The long-term remedy for muscle-related pain in the shin is a change in the running style to eliminate the overstriding and heavy heel strike.
Most competitive runners do not strike the ground heel first. Sprinting is performed on the toes, as is middle-distance running. In long-distance running, the footstrike should be flat, though some elite long-distance runners will retain their forefoot strike acquired from years of competing in track-and-field. Look into the book Chi-Running... it is fantastic book which helps all runners with their running form.
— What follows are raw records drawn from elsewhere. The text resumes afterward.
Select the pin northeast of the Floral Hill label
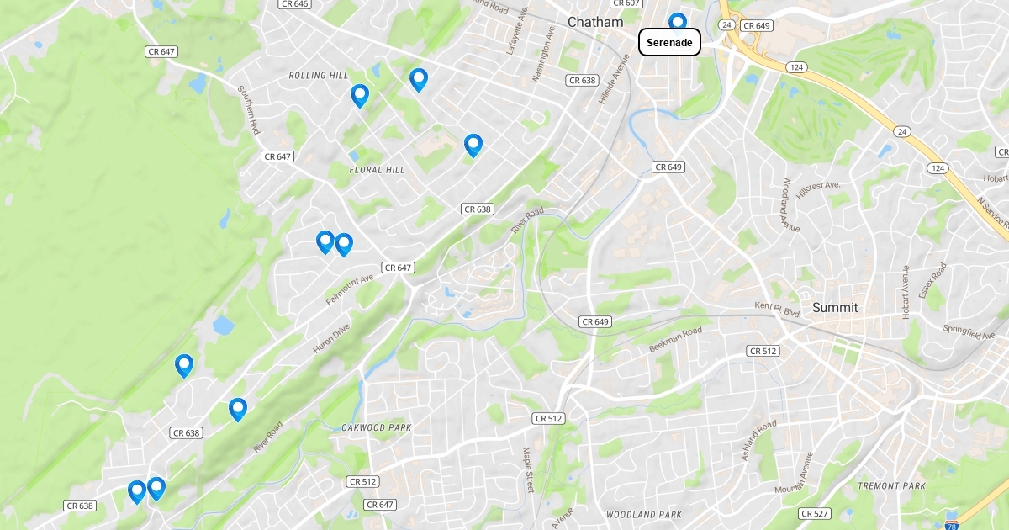The height and width of the screenshot is (530, 1009). click(473, 146)
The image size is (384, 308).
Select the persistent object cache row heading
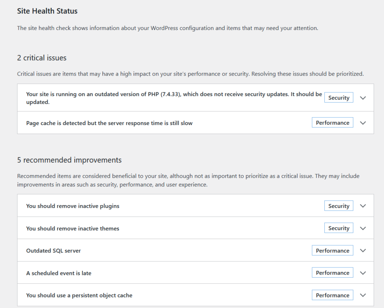79,295
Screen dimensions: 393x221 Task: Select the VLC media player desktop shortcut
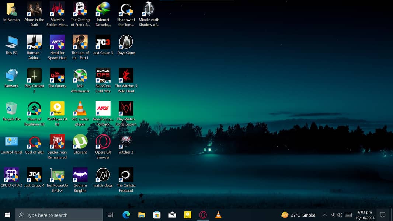point(80,109)
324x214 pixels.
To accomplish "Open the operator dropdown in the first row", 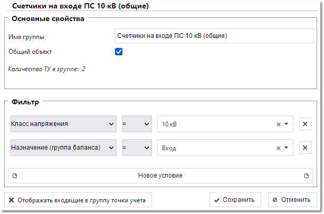I will coord(137,124).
Stress on the shin muscles can also be somewhat alleviated by footwear and choice of surface. Runners who strike heavily with the heel should look for shoes which provide ample rearfoot cushioning. Such shoes may be referred to as "stability" or "motion control" shoes. The so-called "neutral" shoes for bio-mechanically efficient runners may not have adequate support in the heel, because the runners for whom these shoes are intended do not require it. When their cushioning capability degrades, the shoes should be replaced. The commonly recommended replacement interval for shoes is 300-500 miles. Excessive pronation can be reduced by extra supports under the arch. Running shoes which have a significant supporting bump under the arch are called "motion control" shoes, because they work by limiting the pronating motion. Also shoes with cushion shock features and shoe inserts can help prevent future problems.